In 1871 it was known that when we view a star through a telescope the telescope is not actually pointed directly at the star. Unless a person is taking very accurate measurements of the angle of the star and the angle of the telescope it would never be noticed since we are trying to view the star and once it is centered we will think that the telescope and the star are aligned. But it was noticed when the star is at zenith the telescope is slightly tilted toward the apparent motion of the stars. The amount of tilt is at maximum 20 arc seconds. That is 55/10000 of a degree. This effect of needing a slight tilt was called stellar aberration or the aberration of light. Airy was trying to determine its cause.

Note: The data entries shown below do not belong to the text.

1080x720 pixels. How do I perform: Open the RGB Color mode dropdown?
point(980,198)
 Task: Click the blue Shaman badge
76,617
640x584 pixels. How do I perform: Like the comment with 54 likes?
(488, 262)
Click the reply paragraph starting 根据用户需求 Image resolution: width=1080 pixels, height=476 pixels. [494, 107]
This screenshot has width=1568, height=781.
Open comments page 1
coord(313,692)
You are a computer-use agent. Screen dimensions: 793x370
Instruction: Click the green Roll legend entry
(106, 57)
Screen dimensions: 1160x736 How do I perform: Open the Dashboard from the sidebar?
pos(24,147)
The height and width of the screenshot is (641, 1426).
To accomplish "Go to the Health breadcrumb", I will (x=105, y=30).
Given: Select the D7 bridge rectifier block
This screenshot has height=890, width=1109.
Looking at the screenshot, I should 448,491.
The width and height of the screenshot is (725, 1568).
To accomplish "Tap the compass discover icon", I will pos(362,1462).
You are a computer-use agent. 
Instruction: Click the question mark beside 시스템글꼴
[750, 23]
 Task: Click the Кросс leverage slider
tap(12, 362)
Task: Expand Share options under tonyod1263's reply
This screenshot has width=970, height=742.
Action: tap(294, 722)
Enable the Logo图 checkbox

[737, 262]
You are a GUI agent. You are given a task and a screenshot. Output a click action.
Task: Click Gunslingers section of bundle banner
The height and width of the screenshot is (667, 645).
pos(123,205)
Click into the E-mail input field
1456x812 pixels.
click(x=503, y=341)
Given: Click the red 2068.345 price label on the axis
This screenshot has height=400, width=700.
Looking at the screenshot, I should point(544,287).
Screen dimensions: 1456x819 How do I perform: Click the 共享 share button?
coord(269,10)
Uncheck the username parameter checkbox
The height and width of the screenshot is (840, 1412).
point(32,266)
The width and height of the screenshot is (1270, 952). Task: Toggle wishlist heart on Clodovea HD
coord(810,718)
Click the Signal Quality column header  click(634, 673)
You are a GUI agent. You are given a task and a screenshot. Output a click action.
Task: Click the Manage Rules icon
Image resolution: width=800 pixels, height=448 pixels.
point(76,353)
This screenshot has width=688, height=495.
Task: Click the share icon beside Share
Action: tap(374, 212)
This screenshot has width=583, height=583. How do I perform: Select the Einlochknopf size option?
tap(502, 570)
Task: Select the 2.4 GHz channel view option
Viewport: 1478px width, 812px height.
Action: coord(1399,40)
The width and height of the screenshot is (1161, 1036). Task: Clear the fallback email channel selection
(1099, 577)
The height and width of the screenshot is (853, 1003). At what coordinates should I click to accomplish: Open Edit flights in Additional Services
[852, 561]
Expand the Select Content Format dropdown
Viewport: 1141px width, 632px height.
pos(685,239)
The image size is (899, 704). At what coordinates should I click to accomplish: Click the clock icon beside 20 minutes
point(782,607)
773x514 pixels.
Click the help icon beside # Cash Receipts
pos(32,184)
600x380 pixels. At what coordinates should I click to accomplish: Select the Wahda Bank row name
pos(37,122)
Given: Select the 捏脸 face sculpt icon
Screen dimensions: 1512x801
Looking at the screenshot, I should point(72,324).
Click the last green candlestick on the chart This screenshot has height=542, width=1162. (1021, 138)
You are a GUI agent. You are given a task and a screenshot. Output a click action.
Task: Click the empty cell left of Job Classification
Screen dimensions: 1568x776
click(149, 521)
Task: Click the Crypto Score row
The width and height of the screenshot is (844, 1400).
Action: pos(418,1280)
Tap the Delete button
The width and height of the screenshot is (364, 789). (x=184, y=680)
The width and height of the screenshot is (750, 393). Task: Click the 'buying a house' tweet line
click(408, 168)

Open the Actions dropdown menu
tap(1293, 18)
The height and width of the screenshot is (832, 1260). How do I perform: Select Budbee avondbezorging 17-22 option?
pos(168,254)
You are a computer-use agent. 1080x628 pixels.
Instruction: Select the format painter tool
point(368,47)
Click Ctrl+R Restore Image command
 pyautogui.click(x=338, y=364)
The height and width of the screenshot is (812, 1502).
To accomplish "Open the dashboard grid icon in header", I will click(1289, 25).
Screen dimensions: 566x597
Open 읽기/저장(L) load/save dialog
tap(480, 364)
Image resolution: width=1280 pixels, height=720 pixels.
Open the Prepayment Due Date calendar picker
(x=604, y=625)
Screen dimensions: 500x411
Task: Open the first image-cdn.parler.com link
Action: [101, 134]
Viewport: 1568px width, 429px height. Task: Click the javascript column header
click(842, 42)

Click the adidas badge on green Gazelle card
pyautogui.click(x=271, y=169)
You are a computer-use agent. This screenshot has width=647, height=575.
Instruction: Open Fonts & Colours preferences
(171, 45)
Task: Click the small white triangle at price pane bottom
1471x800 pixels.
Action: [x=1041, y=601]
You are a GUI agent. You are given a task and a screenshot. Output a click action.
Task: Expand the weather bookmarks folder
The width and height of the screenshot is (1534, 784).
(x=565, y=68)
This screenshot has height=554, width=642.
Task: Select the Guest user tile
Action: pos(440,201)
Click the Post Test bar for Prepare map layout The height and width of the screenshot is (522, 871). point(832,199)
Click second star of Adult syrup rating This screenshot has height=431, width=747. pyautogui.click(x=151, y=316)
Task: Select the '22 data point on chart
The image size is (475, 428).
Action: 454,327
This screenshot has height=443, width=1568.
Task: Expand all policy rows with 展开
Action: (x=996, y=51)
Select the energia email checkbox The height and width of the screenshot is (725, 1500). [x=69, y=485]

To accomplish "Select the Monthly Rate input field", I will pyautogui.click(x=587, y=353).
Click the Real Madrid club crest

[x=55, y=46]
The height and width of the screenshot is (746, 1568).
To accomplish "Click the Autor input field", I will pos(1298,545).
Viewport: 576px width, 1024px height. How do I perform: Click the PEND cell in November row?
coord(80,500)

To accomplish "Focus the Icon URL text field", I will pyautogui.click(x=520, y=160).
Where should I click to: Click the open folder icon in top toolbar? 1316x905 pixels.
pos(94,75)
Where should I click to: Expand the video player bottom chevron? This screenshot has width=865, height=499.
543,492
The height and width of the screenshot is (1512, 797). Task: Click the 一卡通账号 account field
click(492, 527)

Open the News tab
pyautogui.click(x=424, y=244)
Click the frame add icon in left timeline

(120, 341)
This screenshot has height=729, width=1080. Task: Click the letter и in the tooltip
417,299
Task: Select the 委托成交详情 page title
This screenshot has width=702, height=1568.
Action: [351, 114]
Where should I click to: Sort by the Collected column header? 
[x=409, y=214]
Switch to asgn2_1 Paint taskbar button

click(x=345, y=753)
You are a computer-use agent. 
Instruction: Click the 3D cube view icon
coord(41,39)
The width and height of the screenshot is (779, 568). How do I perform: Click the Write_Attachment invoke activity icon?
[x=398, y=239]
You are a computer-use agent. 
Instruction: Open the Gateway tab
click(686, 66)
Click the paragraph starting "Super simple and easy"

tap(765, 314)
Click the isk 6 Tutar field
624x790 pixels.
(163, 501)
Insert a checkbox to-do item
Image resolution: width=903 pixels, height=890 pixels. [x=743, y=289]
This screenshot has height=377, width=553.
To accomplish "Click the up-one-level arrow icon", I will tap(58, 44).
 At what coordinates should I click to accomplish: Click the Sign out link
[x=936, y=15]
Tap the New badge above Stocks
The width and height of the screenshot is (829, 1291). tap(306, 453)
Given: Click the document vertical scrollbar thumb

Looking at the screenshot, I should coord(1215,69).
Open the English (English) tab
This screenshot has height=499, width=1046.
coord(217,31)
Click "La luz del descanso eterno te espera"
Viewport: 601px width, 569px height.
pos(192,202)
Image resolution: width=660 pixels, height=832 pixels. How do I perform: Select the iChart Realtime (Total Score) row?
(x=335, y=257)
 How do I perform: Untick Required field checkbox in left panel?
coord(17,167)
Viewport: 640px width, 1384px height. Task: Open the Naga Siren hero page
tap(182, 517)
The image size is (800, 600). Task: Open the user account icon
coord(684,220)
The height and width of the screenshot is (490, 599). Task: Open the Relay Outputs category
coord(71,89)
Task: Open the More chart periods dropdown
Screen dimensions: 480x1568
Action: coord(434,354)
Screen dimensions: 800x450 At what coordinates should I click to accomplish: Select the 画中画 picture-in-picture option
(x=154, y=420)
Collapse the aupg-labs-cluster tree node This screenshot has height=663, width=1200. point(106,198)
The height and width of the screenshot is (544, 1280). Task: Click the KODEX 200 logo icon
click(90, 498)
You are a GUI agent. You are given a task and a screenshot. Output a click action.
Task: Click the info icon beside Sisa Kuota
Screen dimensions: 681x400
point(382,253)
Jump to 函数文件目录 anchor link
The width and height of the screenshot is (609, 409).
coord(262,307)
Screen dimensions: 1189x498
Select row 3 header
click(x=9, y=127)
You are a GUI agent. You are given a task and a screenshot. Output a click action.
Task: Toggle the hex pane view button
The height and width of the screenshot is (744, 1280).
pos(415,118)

The goal of the FECORE experiment will be to determine the cause of stellar aberration and the cause of the relative movement between the stars and the earth.
So how can we determine why we must tilt the scope? What could be the cause? If the earth is moving and the stars are motionless then the light from a star at zenith is coming directly perpendicular to a level surface on the earth. Therefore if the earth and telescope are moving then the tilt is required to compensate for the slight angle caused by that the earth’s movement. But earth to star relative motion could be caused by the stars moving in which case the light would not be coming down perpendicular but would be at a slight angle on a motionless earth. The tilt of the telescope alone doesn’t tell us which it is.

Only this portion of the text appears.